From when I was a young squire, I’ve been using highlighters and a pencil to study. I would get my schoolbooks, mark all the important sections with a highlighter and then convert said information into Q&A cards to help me internalise the information. I would go out for long walks and quiz myself on the info. And that has worked for me for a long time.
When switching to E-paper and tablets, I always looked for reading apps that supported that function. Be it on my iPad or eReader, I went looking for digital highlighters that would mark out the important bits. Using a variety of styluses I would try to scribble down the summary in some kind of study notes.
Now i’ve watched hundreds of Youtube video’s on “Notetaking” on digital devices from people who have brilliant handwriting and make it all look so easy. There notes are structured and comprehensive if you try to read them. With me, that is not the case. When I start scribbling stuff I wonder why I even bother to get a Stylus at all. Whenever I try to scribble something down it’s just that : scribble. The doodling’s of a seven year old who desperately tries to write his own name.
But to add insult to injury I also have a different way of structuring that information. Linear paper doesn’t work for me very well. I end up selecting, moving and shifting whatever I write from place to place. For this exact reason i’ve stayed away from “nice paper notebooks” that I tend to mess up because of my messy and ‘fluent’ structuring of information. “linear” paper gives me the heebeejeebee’s.
That’s why I fell in love with Mindmaps. They allow me to type out the info I need, restructure it, rearrange it etc. For the longest time I have used IthoughtsHD for this but now the developer is calling it quits I had to go for something else. After some meandering I stuck with SimpleMind, an easy to use mindmap application that does what it needs to do on both my ipad and my mac and is surprisingly compatible when ti comes to exporting the mindmaps.

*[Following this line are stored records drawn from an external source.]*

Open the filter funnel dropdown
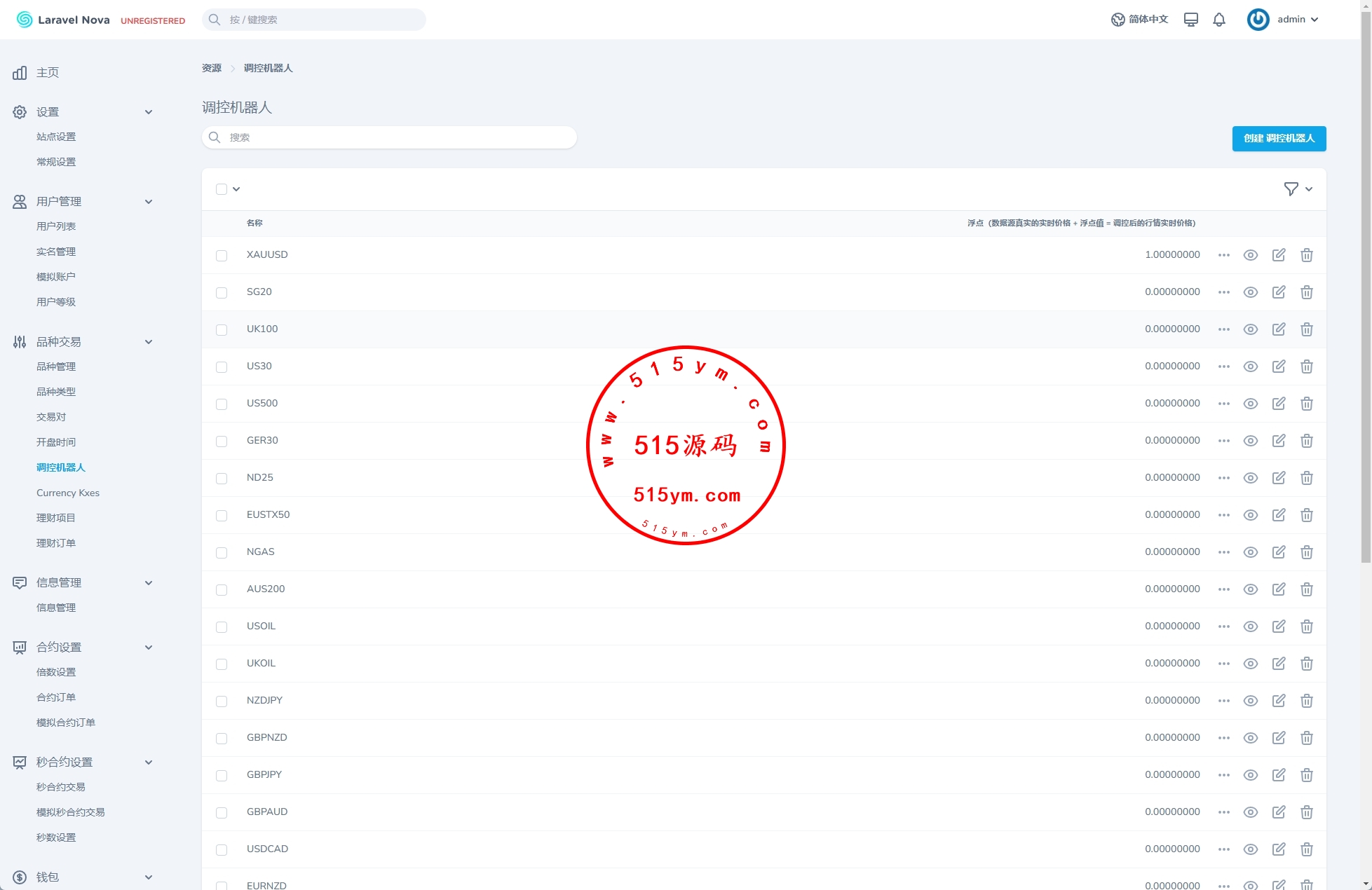Screen dimensions: 1372x890 click(x=1298, y=189)
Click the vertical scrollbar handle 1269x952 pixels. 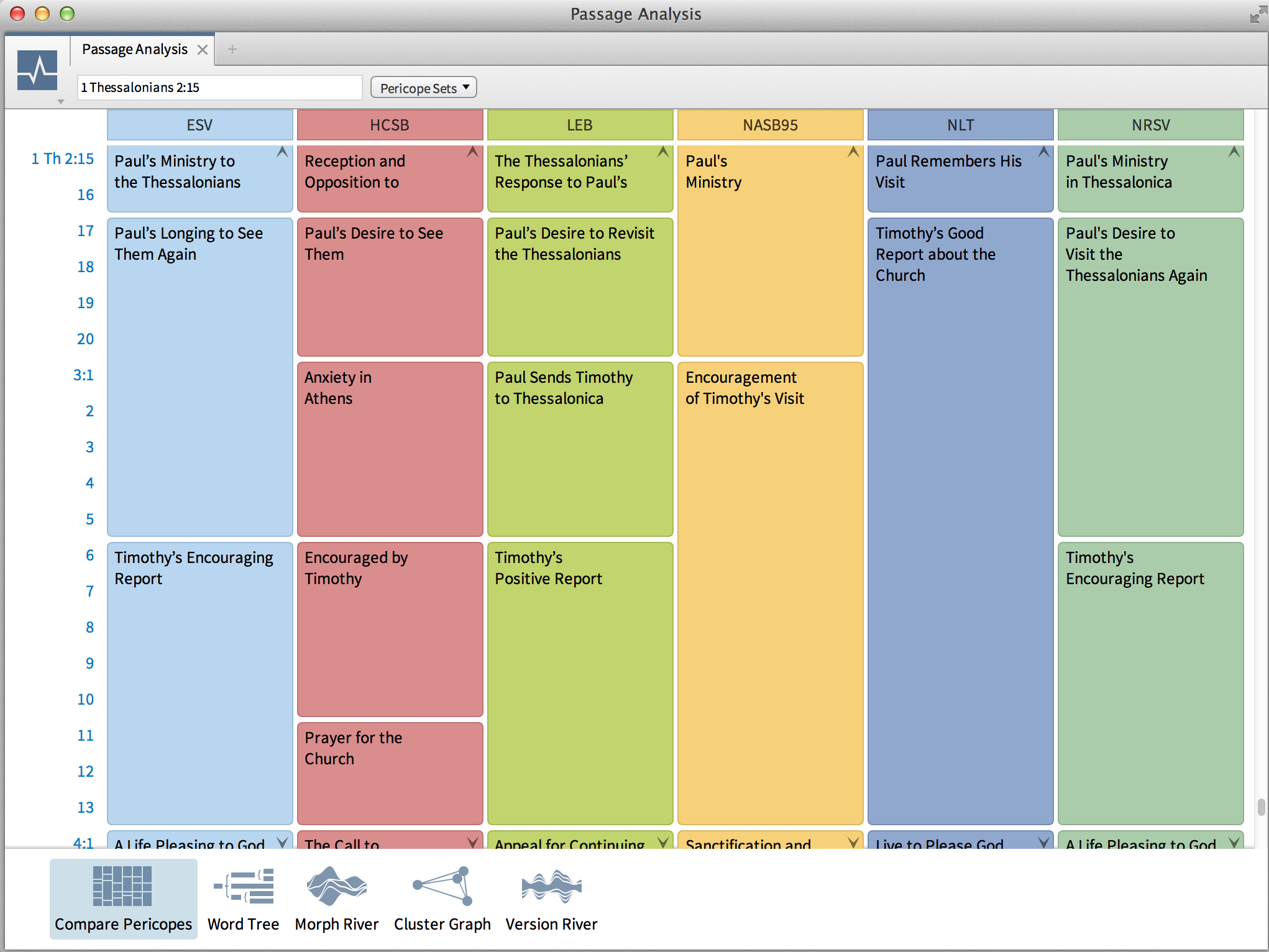coord(1261,807)
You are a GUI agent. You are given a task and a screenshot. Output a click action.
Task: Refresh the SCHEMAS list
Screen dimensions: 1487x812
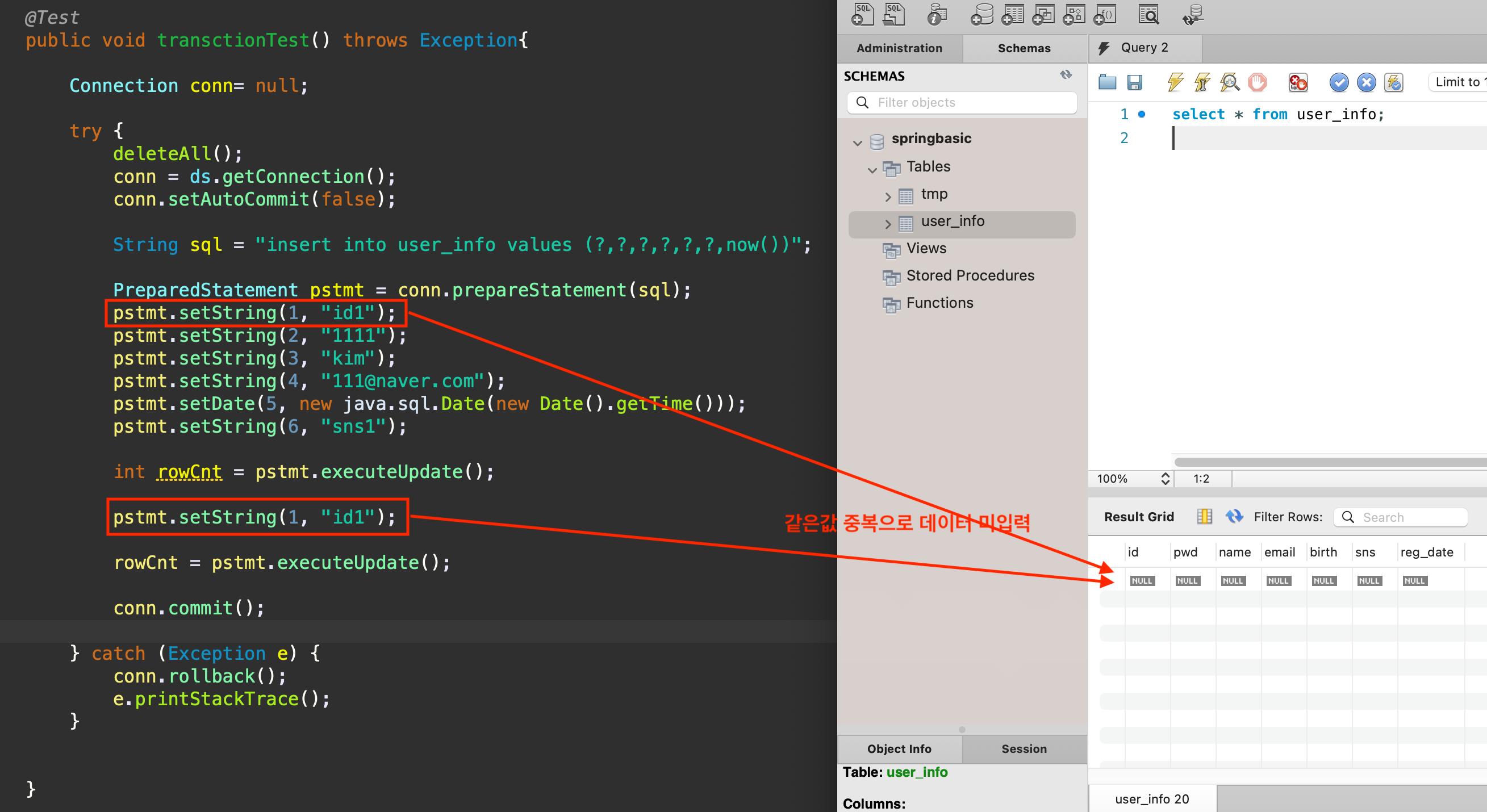click(x=1066, y=75)
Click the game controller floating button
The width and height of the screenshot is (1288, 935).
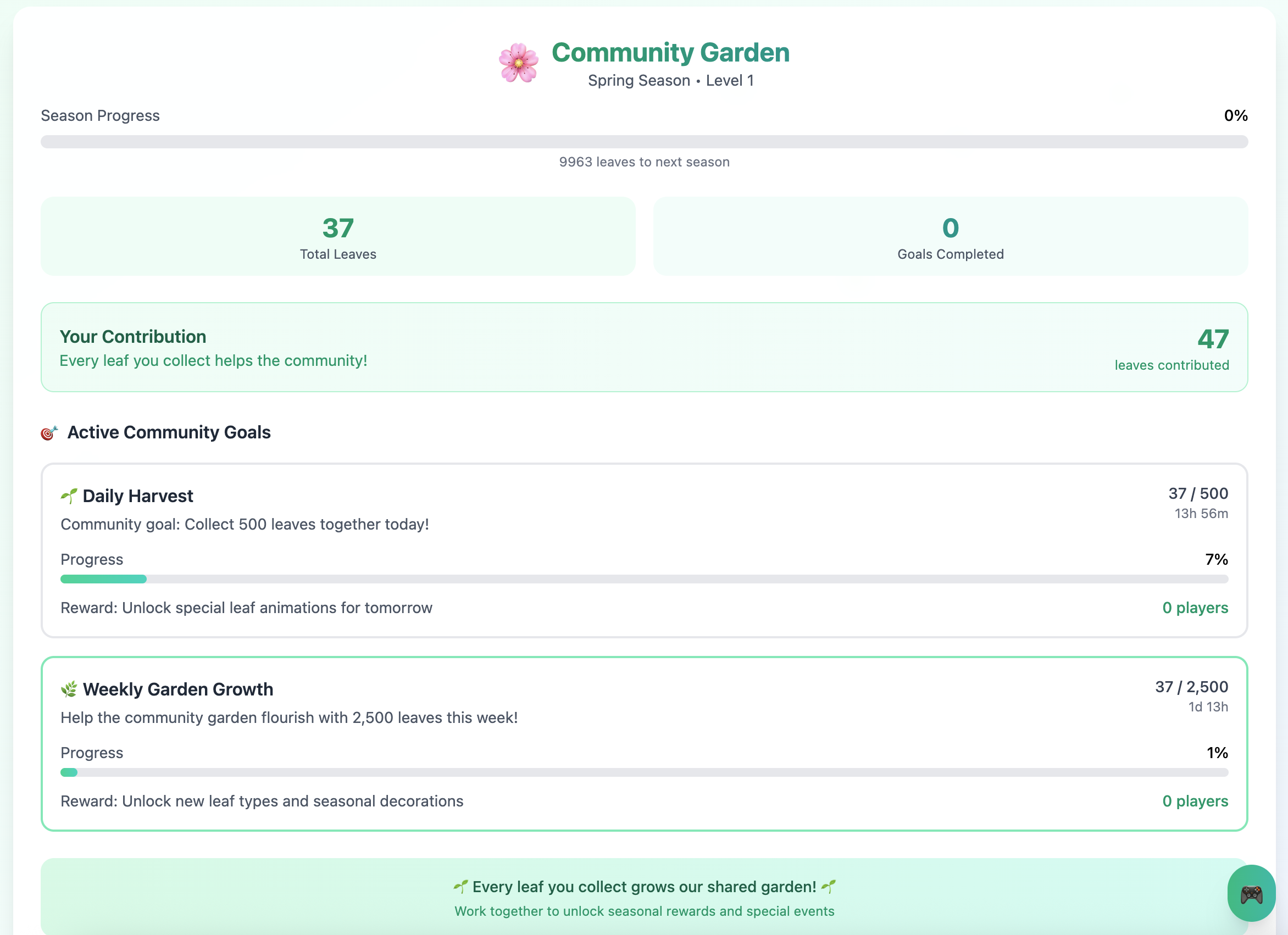(1251, 893)
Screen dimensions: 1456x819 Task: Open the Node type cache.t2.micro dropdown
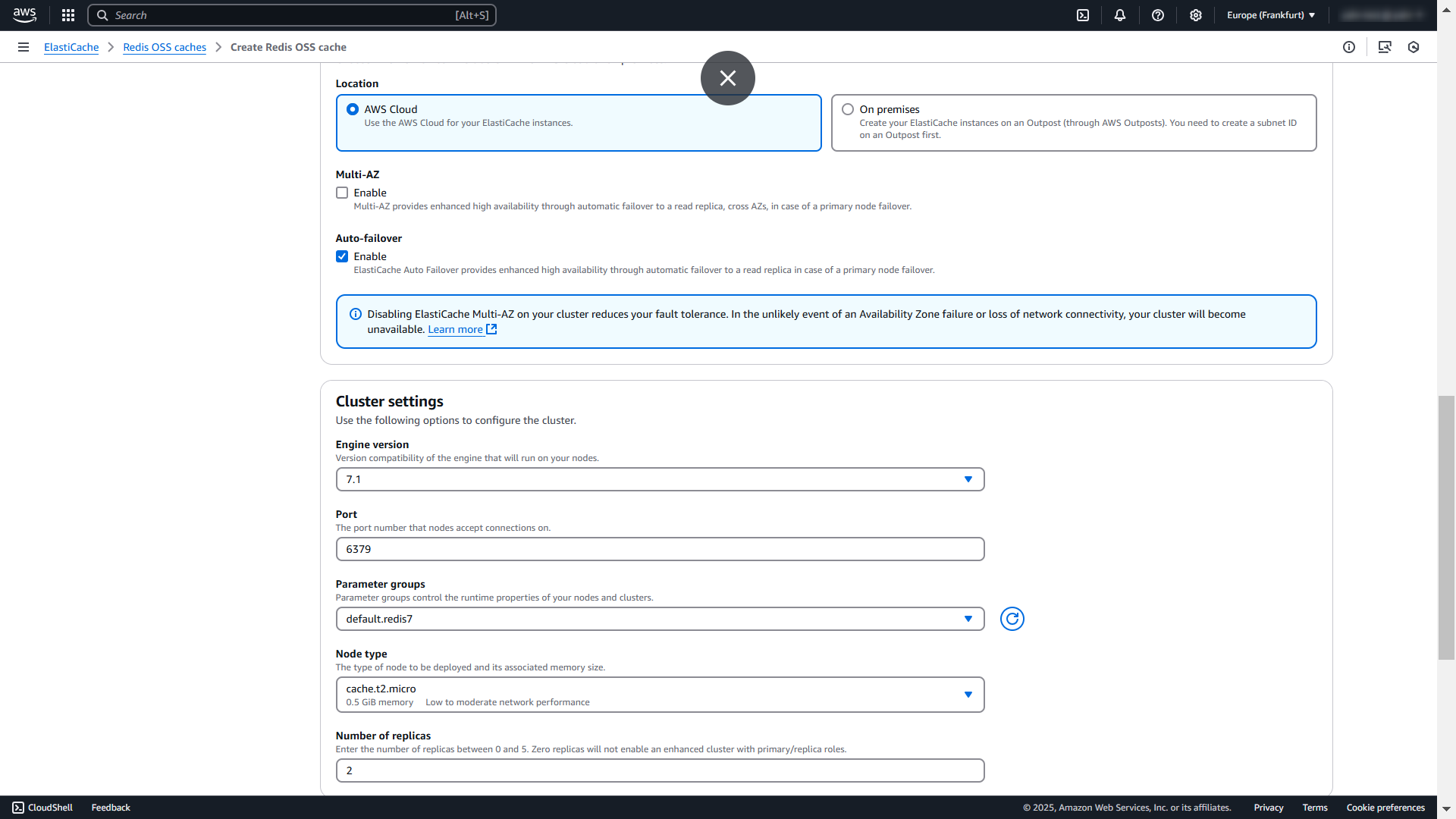[x=660, y=695]
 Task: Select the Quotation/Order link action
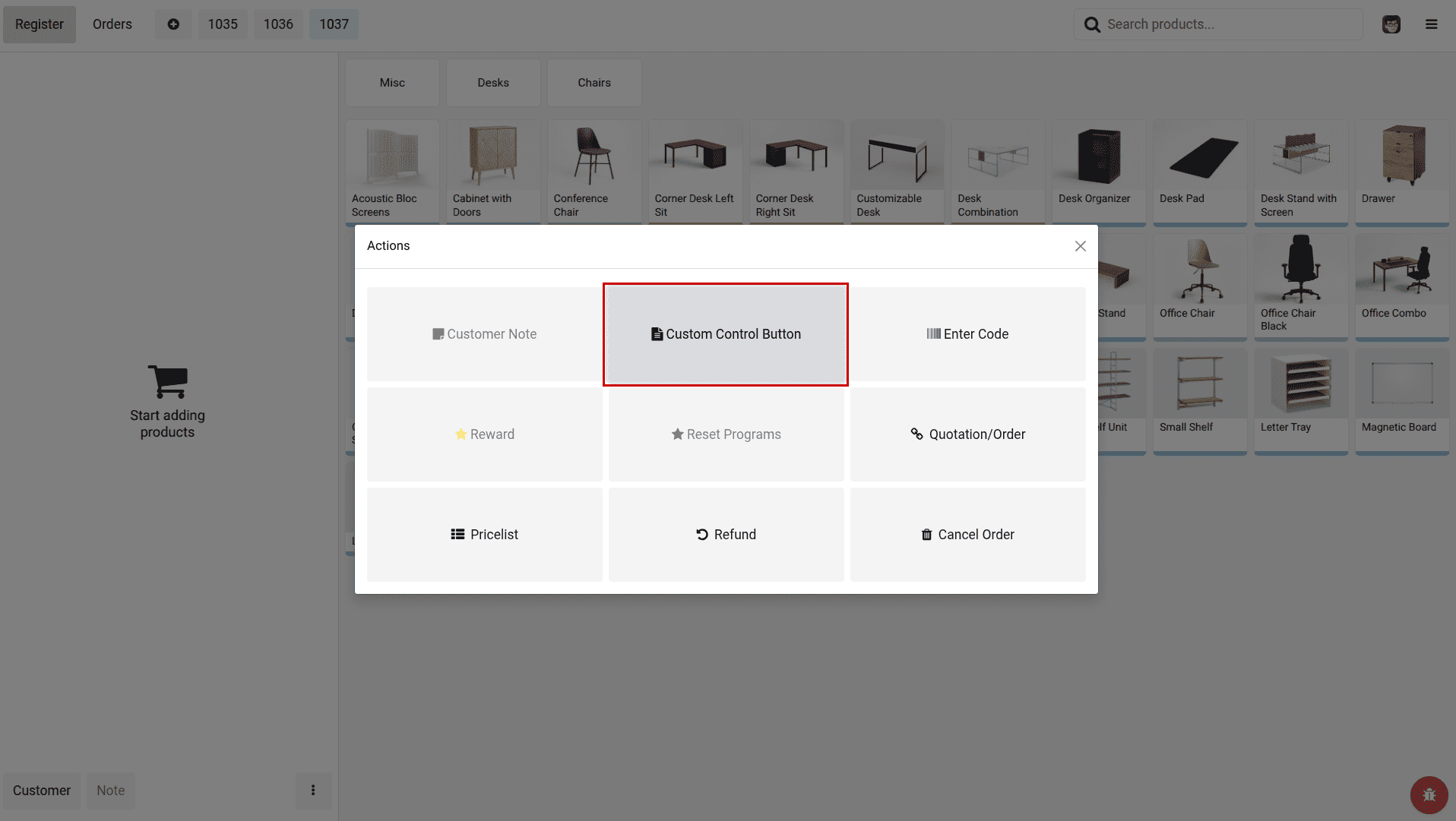click(x=967, y=434)
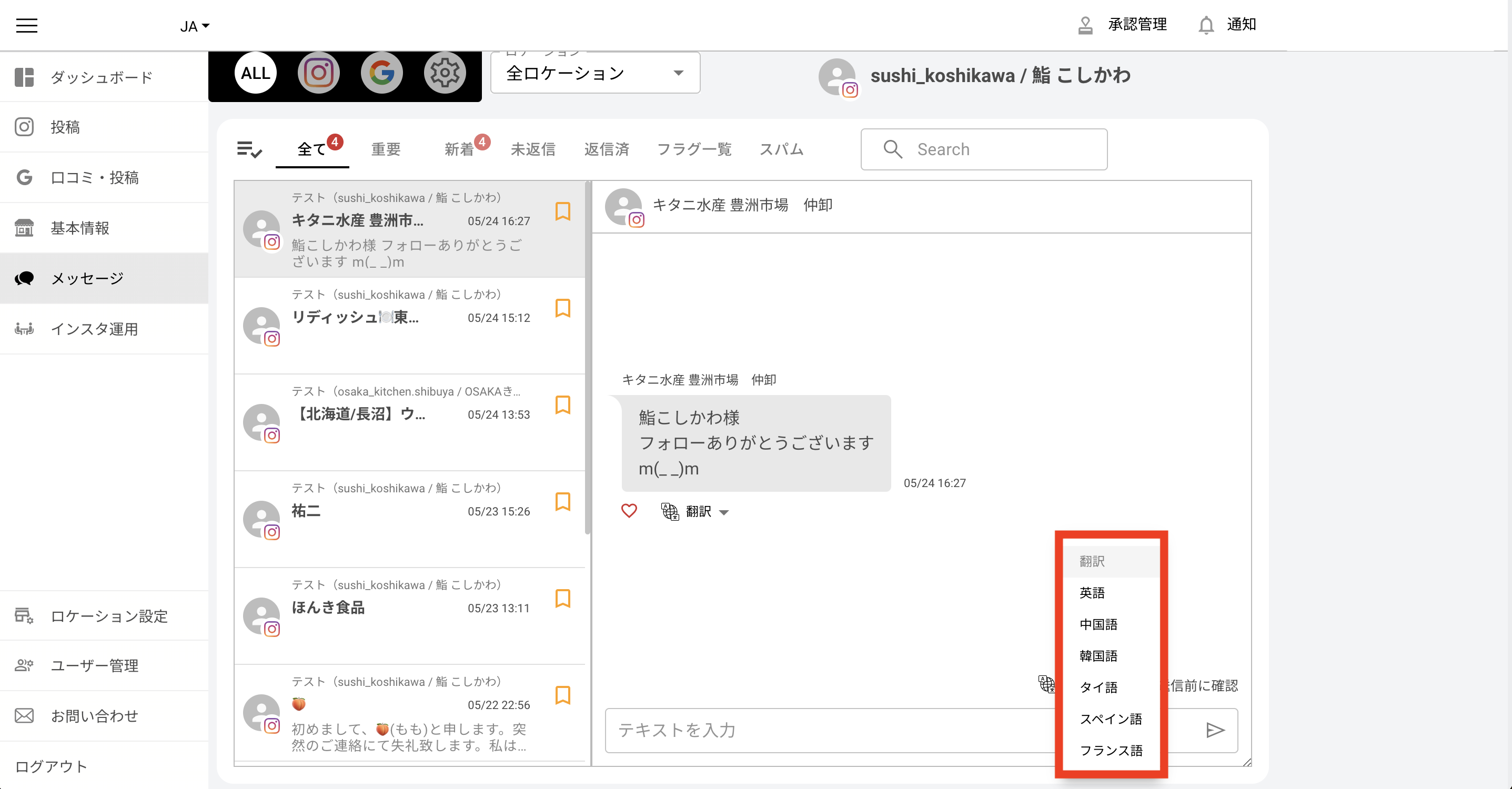Viewport: 1512px width, 789px height.
Task: Toggle bookmark flag on 祐二 conversation
Action: pos(562,501)
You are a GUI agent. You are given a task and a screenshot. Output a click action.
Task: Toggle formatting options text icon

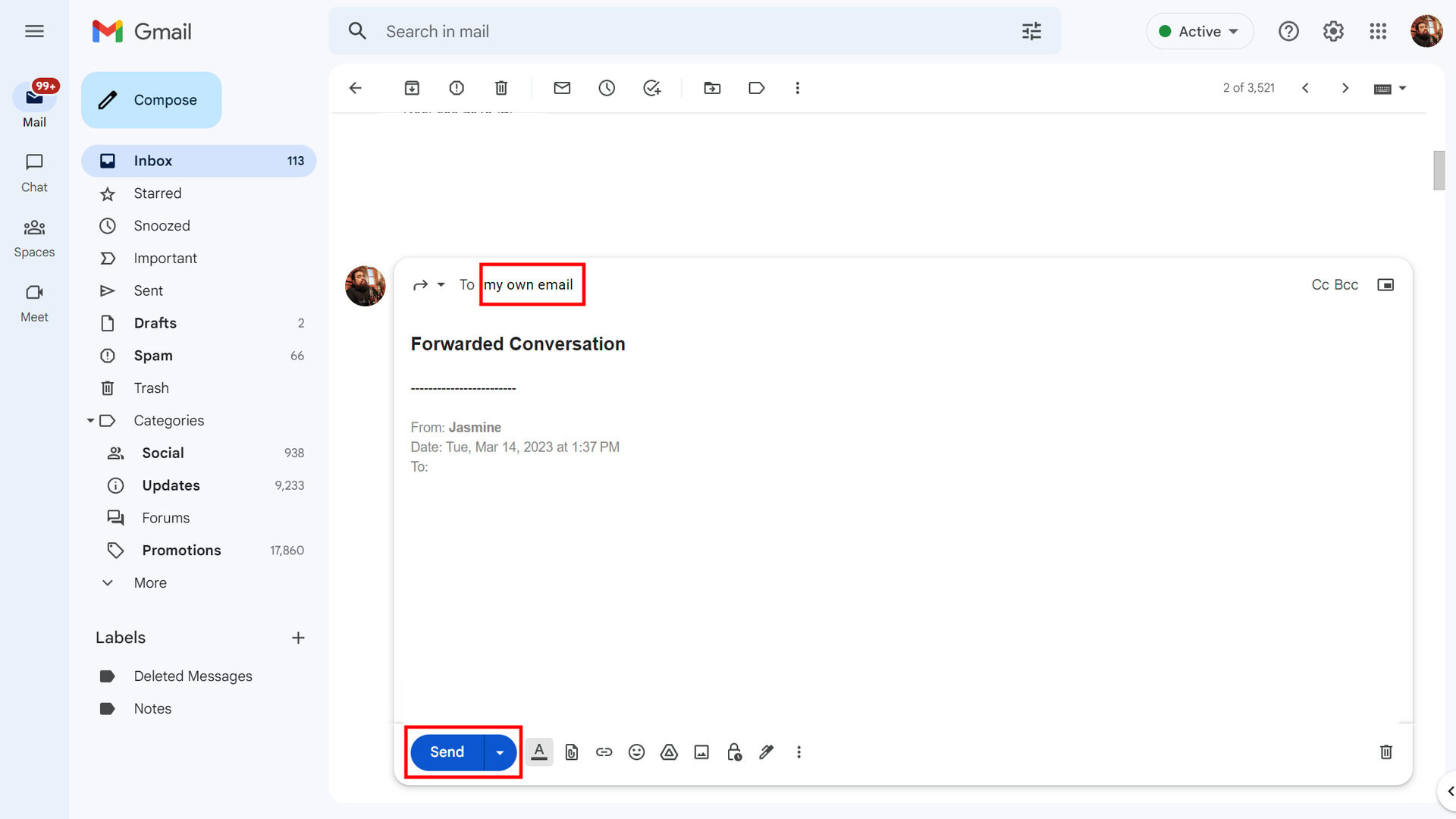(x=539, y=752)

The downside is having to work with both an ePub file and a mind-map is you constantly need to highlight/copy and paste into the mind-map app. There is now way to add short scribbles and in essence you are working with 2 applications.
Enter Marginote. An app that seems to be tailored to my needs as if I was written for me. Margitone lets you markup and annotate pdfs to your harts delight. You can scribble, highlight and doodle Eric Cartman in the margins. But the magic happens when you select text. That gets copied over (automatically) to a mind-map that you can start structuring right away. You can even add quotes, pictures and take annotations on the mind-map. When you are done you can export the mind-map as a pdf OR an OPML file. (Which is great if you want to feed it to ChatGPT to make a structures summary).
The app is 15 bucks for the pro version and I havent even scratched the surface of the possibilities they offer, but it an app that is damn handy. Your entire project gets stored and synced in iCloud and there also is a desktop version available. I will be playing around with it some more of the next weeks and might even do an entire show on it.